* **DATA EXCERPTS**
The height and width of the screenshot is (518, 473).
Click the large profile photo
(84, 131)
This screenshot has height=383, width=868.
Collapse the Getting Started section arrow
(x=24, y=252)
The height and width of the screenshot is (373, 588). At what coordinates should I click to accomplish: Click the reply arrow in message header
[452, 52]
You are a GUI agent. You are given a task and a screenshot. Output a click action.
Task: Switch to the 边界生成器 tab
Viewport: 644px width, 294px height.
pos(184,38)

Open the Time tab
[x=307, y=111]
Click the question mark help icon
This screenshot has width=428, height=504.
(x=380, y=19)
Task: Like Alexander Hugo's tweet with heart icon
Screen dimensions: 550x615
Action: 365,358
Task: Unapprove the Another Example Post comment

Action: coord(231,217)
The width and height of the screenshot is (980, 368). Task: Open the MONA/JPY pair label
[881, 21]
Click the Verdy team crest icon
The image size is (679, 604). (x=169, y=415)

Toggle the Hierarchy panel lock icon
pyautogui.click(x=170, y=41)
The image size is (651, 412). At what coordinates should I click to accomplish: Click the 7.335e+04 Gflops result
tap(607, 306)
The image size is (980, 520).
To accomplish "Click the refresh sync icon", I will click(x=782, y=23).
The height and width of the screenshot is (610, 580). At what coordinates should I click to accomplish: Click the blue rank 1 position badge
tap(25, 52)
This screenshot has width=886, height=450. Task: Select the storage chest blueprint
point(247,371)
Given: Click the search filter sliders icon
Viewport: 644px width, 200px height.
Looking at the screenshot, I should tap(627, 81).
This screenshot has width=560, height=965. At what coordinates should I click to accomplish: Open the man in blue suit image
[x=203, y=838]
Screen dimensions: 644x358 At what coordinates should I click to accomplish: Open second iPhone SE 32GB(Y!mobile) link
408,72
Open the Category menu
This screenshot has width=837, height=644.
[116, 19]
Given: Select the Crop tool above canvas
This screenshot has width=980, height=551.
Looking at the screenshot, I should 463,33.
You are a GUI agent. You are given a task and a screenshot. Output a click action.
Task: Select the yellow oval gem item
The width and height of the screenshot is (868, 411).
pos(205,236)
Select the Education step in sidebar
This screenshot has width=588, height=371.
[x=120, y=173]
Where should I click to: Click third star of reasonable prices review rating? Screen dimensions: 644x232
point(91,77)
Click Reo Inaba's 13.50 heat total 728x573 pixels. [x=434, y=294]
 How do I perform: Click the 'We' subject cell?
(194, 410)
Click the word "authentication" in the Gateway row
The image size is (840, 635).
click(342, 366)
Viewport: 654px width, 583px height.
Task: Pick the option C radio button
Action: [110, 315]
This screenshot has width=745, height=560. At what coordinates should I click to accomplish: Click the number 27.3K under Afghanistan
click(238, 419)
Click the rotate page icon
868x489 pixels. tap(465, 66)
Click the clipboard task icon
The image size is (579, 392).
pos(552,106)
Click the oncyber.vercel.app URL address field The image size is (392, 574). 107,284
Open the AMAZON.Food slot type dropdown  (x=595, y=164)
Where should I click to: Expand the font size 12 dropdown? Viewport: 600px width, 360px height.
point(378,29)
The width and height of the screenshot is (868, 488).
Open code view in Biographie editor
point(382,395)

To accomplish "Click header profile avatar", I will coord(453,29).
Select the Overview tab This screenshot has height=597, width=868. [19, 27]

* **WHAT IS NEEDED**
Using the data above, report how many lines include the string "will" and add nothing to the number.

* **EXERCISE OUTPUT**
2